While direct chip imports may avoid tariffs, JP Morgan said the broader risk is to end-demand, as higher prices for electronics and autos that use chips could lead to “demand destruction.”
"Even with potential Section 232 investigations and eventual tariffs, very little semiconductors are shipped directly to the US,” JP Morgan analysts wrote.
“The real impact is expected to arise from increased prices of end products that incorporate semiconductors.”
JP Morgan also drew parallels to the 2018 U.S.-China trade war, when chip stocks fell 30–35% from peak to trough amid earnings cuts and falling demand.

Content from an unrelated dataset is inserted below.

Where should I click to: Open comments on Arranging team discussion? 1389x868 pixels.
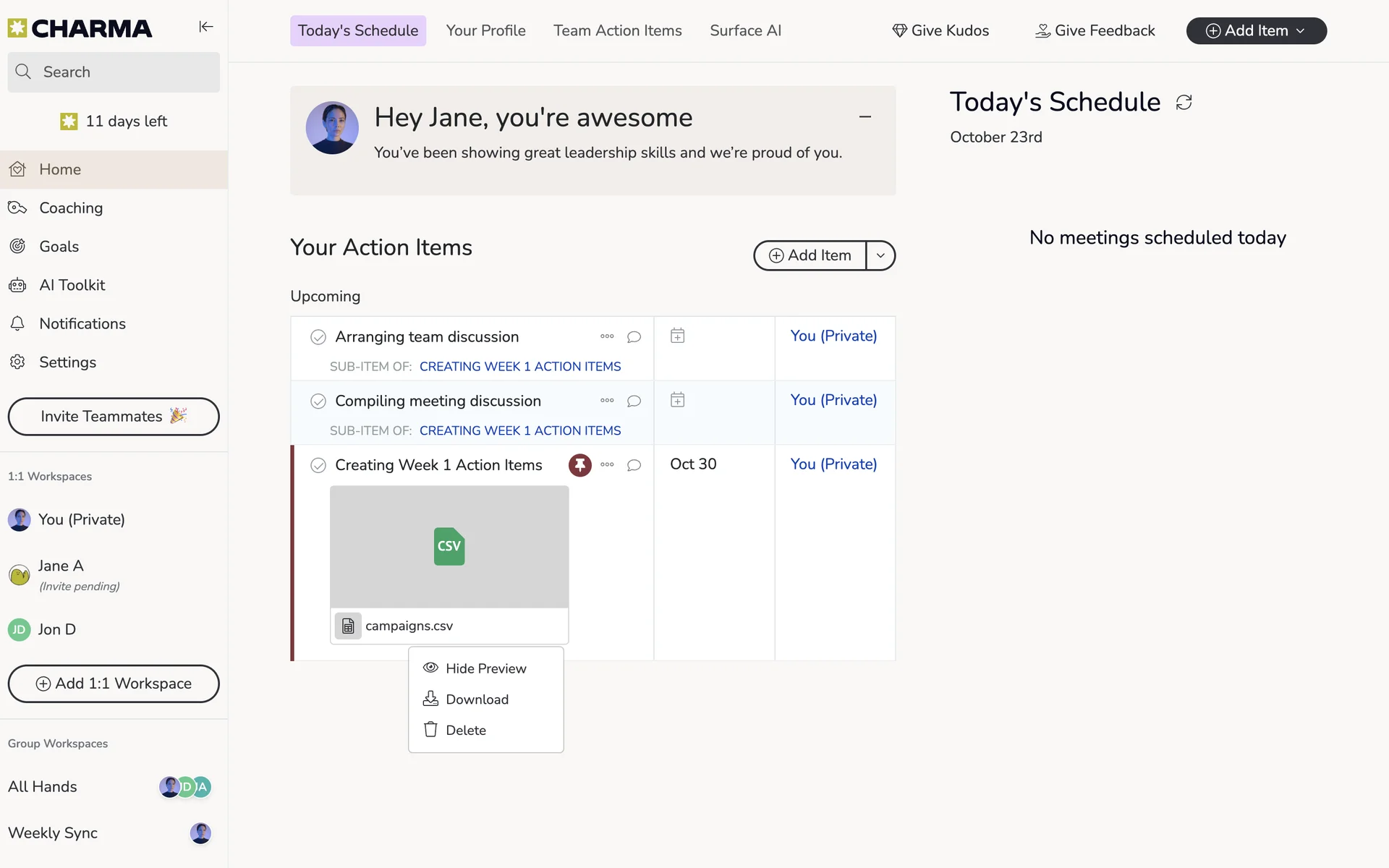[x=634, y=337]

We see the potential for further ~10% downside, range of 5–15%, over the next six months, the analysts said.
Citi flagged ON Semiconductor (NASDAQ:ON), Micron (NASDAQ:MU), and GlobalFoundries (NASDAQ:GFS) as most at risk due to lower margins, and Broadcom (NASDAQ:AVGO) for its high valuation multiple. In contrast, higher-margin analog names like Analog Devices (NASDAQ:ADI) and Texas Instruments (NASDAQ:TXN) could hold up better in a downturn.
Despite the bearish near-term view, both firms noted that any recession-induced selloff could set the stage for a rebound, as seen during the pandemic.
“Just like Covid, there will be a sharp rebound once the supply chain/tariffs become more stable and predictable,” Citi said.